The book uses poetic form effectively and is matched well to content. In the centos which open and close the book, Zobitz draws on the voices of other Black writers (bell hooks, Lucille Clifton, Ntozake Shange, Toi Derricotte, Nikki Giovanni, Gwendolyn Brooks, Margaret Walker, Rita Dove), creating a network of strong women to reinforce her speaker’s own voice. The effect is of a family, or a whole neighborhood, of wise women watching over this child. The prose poem “All of Our Business and Ours,” crackles with the anger of a mother who has heard enough, addressed to the staff at her daughter’s daycare: “…if I should dislike the information I receive either I or her father yes he IS my husband, we are married, yes we were married before we were pregnant, no he is not my sugar daddy, yes he is White, nevertheless yes I know she does look like her daddy, please stay focused, one of us will be calling.” The poem effectively uses the run-on rhythms of angry utterance to make its infuriating, heartbreaking point.

This book is not a sentimental love letter, not a lullaby; instead, the speaker addresses the reader in a no-nonsense, incisive voice. She tells us clearly that mothering is complicated, helping a daughter weather sexism and racism is hard, and raising a biracial daughter adds to the degree of difficulty. Zobitz employs erasure in “Pyriscience,” a poem commemorating Black women murdered (erased) by police or vigilantes, amplifying the theme with tragic examples from the news. Voice is explicitly woven into these poems; in “Full-Throated,” the second poem in the chapbook, the speaker rejects the ways of her “grandma’s people,” those who kept quiet: “The fumes of their words are why/my throat is dry from how often/I refuse to choke gag reflex/fix my mouth.” Instead, the speaker says, “I too want words/soft on skin soft on psyche/lapping softly on inner/ear revolutionary love words,/like: you matter.”
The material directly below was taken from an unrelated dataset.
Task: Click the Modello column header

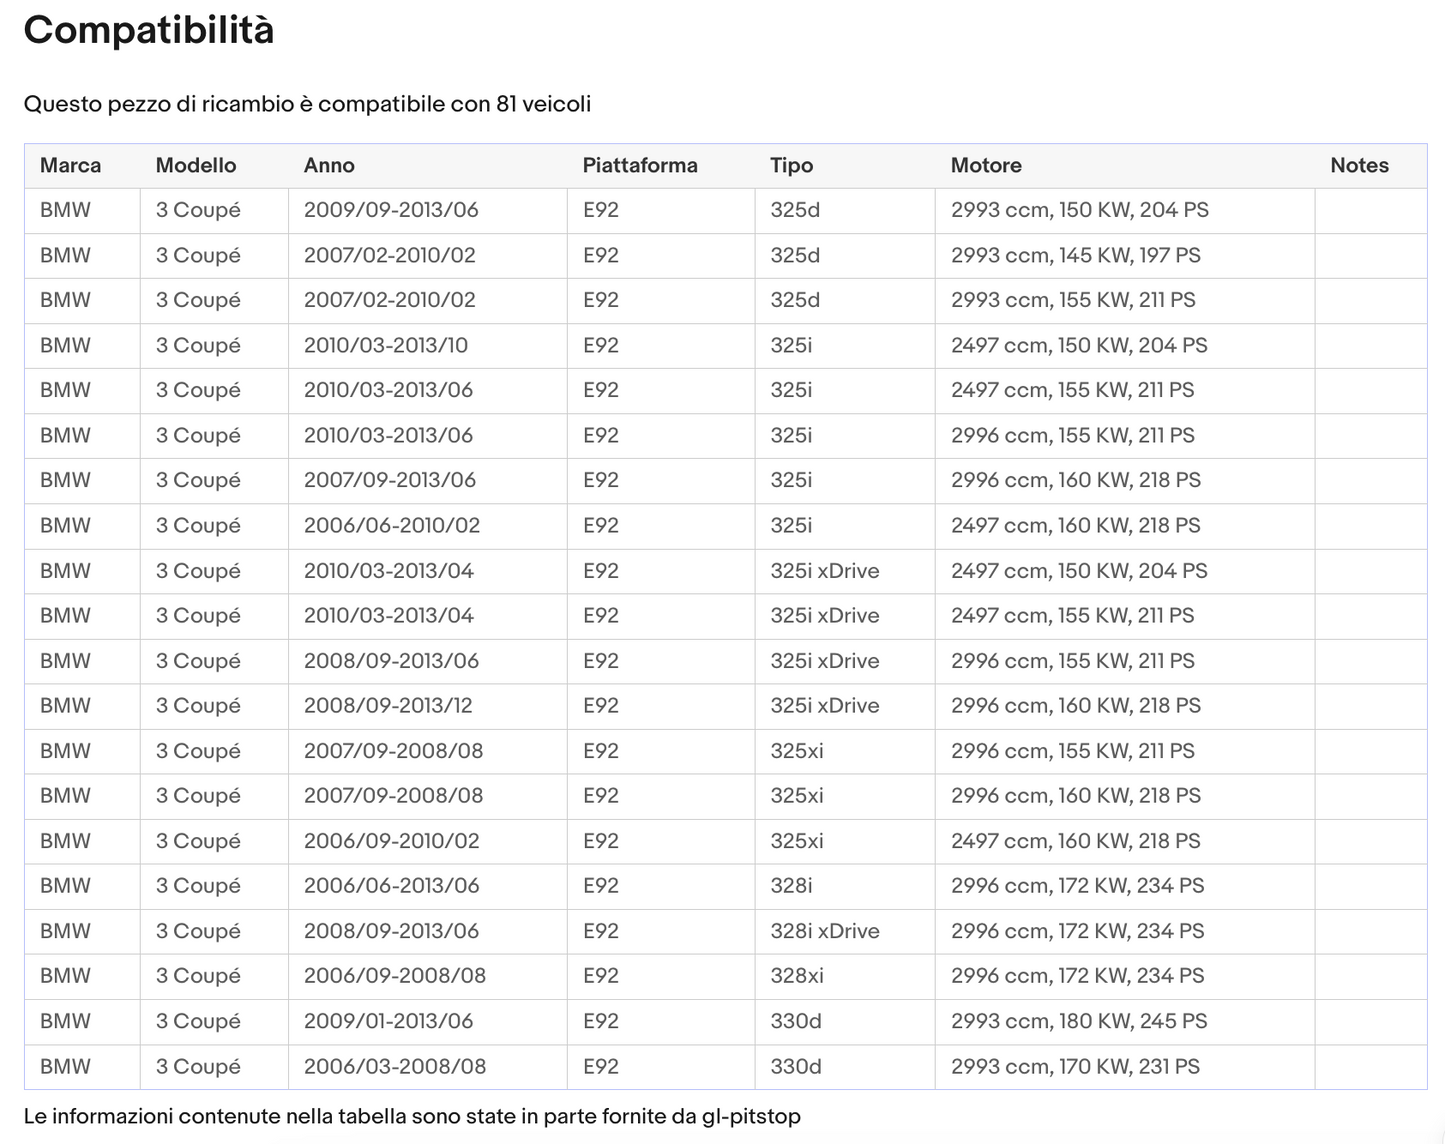Action: (196, 166)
Though the book announces itself as addressed to a daughter, it also contains several poems about the speaker’s experiences prior to motherhood. The most startling of these is “Kink Therapy or an Alternate History of the World.” Here, the speaker unflinchingly describes her experience as a Black dominatrix with white male clients, implying an inversion of enslavement. Yet she recognizes that sexual role play does not measure up to slavery: “He sought absolution and I spoke reparations, I told him to let it go. And he came and I came to the conclusion, the opposite of a mirror still doesn’t have a name.” The frankness of this poem is a good example of the overall tone of the book: Zobitz’s narrator insists that we hear her.
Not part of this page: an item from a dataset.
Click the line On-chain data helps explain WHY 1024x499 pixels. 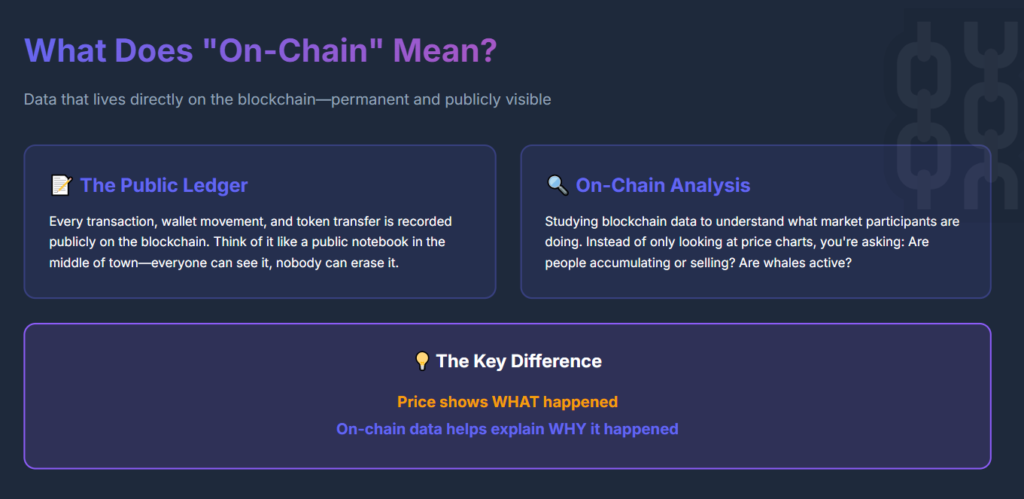click(507, 429)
All of the poems in Love Letters to the Revolution insist in this way, but the one that lingers most effectively is “Mame Coumba Bang Speaks to the Revolution,” where the speaker weaves the gestation and birth of her child into the myth of a Senegalese river goddess: “You were born from legend dear child./The fishermen learned of us first—//before plunder, before thirst, before/baptism, before suckling at breast//there was me and you nestled in me.” The incarnation of the goddess in the child, and in the mother, transforms parental dreams for a child from the usual hopes for happiness and success into a different story. In this one, the goddess speaks a life of power and mystery into existence, of emulating “the river ready to take more than you need.” The poem’s clear imagery and incantatory rhythm mesh perfectly with its topics of motherhood and mythos.

Love Letters to the Revolution is an impressive chapbook as demonstrated by its clear voice and deft leveraging of poetic techniques. Angelique Zobitz is a poet to watch.

Kim Jacobs-Beck grew up in the metro Detroit area and now lives in Ohio. She is the author of a chapbook, Torch (Wolfson Press). Her poems can be found in Nixes Mate, Gyroscope, Apple Valley Review, SWWIM Every Day, roam literature, among others. She is the founder of Milk & Cake Press and teaches at the University of Cincinnati Clermont College. Her website is kimjacobsbeck.com.